Neat, TIL about wavelet trees. https://en.m.wikipedia.org/wiki/Wavelet_Tree


That's a beautiful structure. Thanks for sharing.


very interesting, can you elaborate and on it a little more?

I need quick fuzzy search on a low-end embedded device that has limited storage(both RAM and HDD), was thinking about putting the index on a server with plenty RAM then do websocket or RPC for that.


There's a very good blog post for the implementation details here: http://alexbowe.com/wavelet-trees/ I had a decent implementation in Python, but it's on my old macbook that I would need to dig up. If you're interested you can add me on telegram: @rightcheek.

Now to go with Wavelet trees you may or may not need to know about suffix arrays and optimal suffix array construction.
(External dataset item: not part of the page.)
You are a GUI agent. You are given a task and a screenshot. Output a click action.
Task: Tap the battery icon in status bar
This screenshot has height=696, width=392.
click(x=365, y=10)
Take a look at this: https://en.wikipedia.org/wiki/Suffix_array This is what's going to give you space efficiency in combination with a wavelet tree. And the wavelet tree also gives you good rank/select efficiency.

Edit: Here's a suffix array construction algorithm implementation I did (not sure if it's fully correct) https://github.com/ethanwillis/comp7295_final/blob/master/sa... It is based on this paper: https://local.ugene.unipro.ru/tracker/secure/attachment/1214...


FWIW, a few years back, I was averaging <5ms for a benchmark of live traffic (many thousands of queries per second) on Pinterest queries against their full dataset on a single EC2 box with a weeks worth of customization on top of Lucene.

The existing stuff isn't slow.


Trinity - depending on the execution mode - is over 100% faster for certain queries compared to Lucene, and Lucene is already very fast. It all comes down to the postings ling codecs, and the iterators design/impl anyway.